There was, of course, a "catch" to it from the Kukukukuy viewpoint, as soon as they heard the translation of Gauman i tok: Yupela no ken kilim i dai arapela. Pait i mas pinis! (The government says no man can kill another man. fighting must finish!) A prohibition against feud-fights and killings sounded not only presumptuous, it run contrary to the law of Kukukuku life and was against Kukukuku nature. The Kukukuku, chewing over the new situation on his betel-nut, saw two things that mattered: firstly, this Gauman had boong-guns that were deadlier than arrows, secondly, this Gauman had steel and other trade which it was a good thing to get. Lloyd Hurrell did gain the impression that "Some of them seemed glad to see us there". None, though, would respond to the call for labour to work on the airstrip, which would have been paid for in knives and axes.

All seemed friendly (Hurrell wrote in his diary). The only thing that makes me very cautious is Sgt Angi. He brings continual reports of strange behaviour. A pig brought in is painted, some natives talk bockis, etc. I think he's unduly apprehensive, but in view of his long and successful work in neighbouring areas I must heed him. He things a general attack on the station is likely, but I don't. In fact I am very pleased with the friendly beginning. 

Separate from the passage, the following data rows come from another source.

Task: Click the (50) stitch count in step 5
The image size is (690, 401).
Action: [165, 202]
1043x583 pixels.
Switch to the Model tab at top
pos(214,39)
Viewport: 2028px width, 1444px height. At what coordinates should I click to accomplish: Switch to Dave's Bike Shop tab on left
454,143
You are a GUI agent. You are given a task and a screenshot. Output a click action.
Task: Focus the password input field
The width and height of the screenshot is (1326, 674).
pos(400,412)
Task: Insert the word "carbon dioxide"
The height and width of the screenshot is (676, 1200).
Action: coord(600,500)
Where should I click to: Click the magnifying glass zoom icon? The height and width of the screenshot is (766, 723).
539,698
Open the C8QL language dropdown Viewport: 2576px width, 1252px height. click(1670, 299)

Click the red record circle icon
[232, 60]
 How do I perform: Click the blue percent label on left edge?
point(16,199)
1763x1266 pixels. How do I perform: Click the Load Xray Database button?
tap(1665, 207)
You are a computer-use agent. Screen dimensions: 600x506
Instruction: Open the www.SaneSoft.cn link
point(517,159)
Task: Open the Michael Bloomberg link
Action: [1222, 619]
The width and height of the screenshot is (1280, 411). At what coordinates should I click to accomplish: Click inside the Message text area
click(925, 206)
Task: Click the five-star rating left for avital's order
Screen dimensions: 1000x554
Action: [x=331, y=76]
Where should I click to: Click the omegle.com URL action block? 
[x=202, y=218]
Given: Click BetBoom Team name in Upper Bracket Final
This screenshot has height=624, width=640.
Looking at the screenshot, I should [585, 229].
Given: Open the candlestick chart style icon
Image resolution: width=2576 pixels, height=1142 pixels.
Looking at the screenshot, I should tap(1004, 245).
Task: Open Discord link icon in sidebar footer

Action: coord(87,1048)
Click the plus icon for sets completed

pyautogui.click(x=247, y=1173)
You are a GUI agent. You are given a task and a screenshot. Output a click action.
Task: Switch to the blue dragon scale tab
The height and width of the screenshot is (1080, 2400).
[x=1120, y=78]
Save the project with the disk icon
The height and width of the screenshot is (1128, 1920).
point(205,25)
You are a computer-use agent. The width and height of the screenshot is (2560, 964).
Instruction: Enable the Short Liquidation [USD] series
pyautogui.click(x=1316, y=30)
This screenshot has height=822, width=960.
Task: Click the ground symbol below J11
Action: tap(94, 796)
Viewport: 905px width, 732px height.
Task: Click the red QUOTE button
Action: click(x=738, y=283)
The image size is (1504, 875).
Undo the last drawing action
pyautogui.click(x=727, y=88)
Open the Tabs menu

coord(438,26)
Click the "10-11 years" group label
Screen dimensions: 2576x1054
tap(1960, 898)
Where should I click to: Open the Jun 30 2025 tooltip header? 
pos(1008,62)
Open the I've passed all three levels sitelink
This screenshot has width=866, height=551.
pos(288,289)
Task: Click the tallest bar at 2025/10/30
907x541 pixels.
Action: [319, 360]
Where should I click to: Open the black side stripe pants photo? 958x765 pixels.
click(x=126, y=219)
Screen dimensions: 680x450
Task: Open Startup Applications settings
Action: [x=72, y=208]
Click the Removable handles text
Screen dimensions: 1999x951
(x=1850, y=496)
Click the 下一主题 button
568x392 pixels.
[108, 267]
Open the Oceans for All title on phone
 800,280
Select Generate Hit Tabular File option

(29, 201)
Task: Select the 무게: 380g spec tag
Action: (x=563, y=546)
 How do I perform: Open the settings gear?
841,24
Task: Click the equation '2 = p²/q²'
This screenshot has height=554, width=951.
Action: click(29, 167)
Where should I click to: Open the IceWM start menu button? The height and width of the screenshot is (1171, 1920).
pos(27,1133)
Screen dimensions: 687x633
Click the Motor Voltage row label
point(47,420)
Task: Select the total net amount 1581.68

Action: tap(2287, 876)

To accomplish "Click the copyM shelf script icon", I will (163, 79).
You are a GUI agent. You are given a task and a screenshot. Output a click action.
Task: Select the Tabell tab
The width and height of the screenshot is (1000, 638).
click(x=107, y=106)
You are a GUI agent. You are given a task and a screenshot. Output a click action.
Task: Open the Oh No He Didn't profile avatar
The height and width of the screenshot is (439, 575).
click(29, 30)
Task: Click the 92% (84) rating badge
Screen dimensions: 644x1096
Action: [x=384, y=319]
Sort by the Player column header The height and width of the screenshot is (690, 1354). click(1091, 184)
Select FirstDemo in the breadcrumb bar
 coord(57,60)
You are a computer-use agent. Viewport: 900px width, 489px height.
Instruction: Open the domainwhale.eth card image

Then, one morning, the Kiap heard distant yells and he looked across the river and there were about four hundred Kukukukus running up and down the zig-zag paths, as they do when they are working themselves up to a fight, and dancing up and down on the ridge and shaking and strumming their bows. He saw them coming down from the crest of the kunai and he called to Garry Keenan to get the police in position at the log bridge across the Tauri. His description to me of what followed is casual enough: "They'd come down to do us over, all right. About twenty had got across the river when the police rushed down. A few shots were fired over their heads and we blocked off the end of the bridge. Then those who'd got across fought to get back. We grabbed a few and sort of explained to them that they'd done the wrong thing. Across the river their mates yelled and screamed for hours until they gave it up as a bad job. They came down about a week later and put on another show."

At the end of the first week a few had volunteered for work at the station and several had accepted medical treatment. "In six weeks," Hurrell said, "my own house was fined and the situation was well in hand - to the extent that I had sent word for my wife to prepare to come out with the children. They were flown in just before Christmas." The most notable building on Menyamya station is not, however, the House Kiap. It is the House Paper, the office. It is not a large structure but it is a very well built, cane-walled and grass-thatched, and it is perfectly round. Lloyd Hurrell had seen, in the villages he passed through, that the house of a local headman was a round house. With these Kukukukus a round house was symbol of authority. He was going to be the new headman, the new authority, so he made his place of authority - round.

          --From Colin Simpson: Adam with Arrows (1951).